— START OF Document extract —

ADMINISTRATIVE PANEL DECISION

Gameloft S.E. v. Privacy service provided by Withheld for Privacy ehf / Edward Jarman, MONSOON BLOCKCHAIN

Case No. D2021-4285

1. The Parties

The Complainant is Gameloft S.E., France, internally represented.

The Respondent is Privacy service provided by Withheld for Privacy ehf, Iceland / Edward Jarman, MONSOON BLOCKCHAIN, United States of America (“United States”).

2. The Domain Names and Registrar

The disputed domain names <gameloftmetaverse.com> and <gameloftnft.com> are registered with NameCheap, Inc. (the “Registrar”).

— END OF Document extract —
— START OF Recorded data —

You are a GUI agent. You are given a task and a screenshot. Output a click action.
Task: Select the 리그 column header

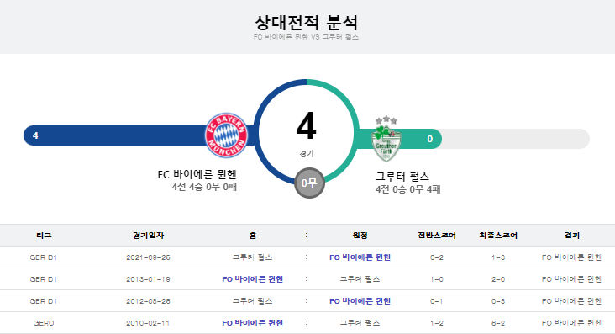(x=44, y=236)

— END OF Recorded data —

■ Exercise instructions
1/ Answer these questions about the panel decision:
(a) What case number does it give?
(b) In which country is the Complainant located?
(c) With which company are the disputed domain names registered?
2/ Rewrite the part of the panel decision starting at "ADMINISTRATIVE PANEL DECISION" and ending at "France, internally represented.", changing "Complainant" to "Claimant".
3/ Do these statements agree with the panel decision? Answer yes or no for each and quote the deciding words.
(a) The Complainant is represented by outside counsel.
(b) One of the disputed domain names is <gameloftnft.com>.
(c) The Registrar is Withheld for Privacy ehf.
Rely only on the panel decision for what comes next.

■ Solved problems
1/
(a) D2021-4285
(b) France
(c) NameCheap, Inc.

2/
ADMINISTRATIVE PANEL DECISION

Gameloft S.E. v. Privacy service provided by Withheld for Privacy ehf / Edward Jarman, MONSOON BLOCKCHAIN

Case No. D2021-4285

1. The Parties

The Claimant is Gameloft S.E., France, internally represented.

3/
(a) No: "internally represented"
(b) Yes: "The disputed domain names <gameloftmetaverse.com> and <gameloftnft.com>"
(c) No: "registered with NameCheap, Inc. (the “Registrar”)"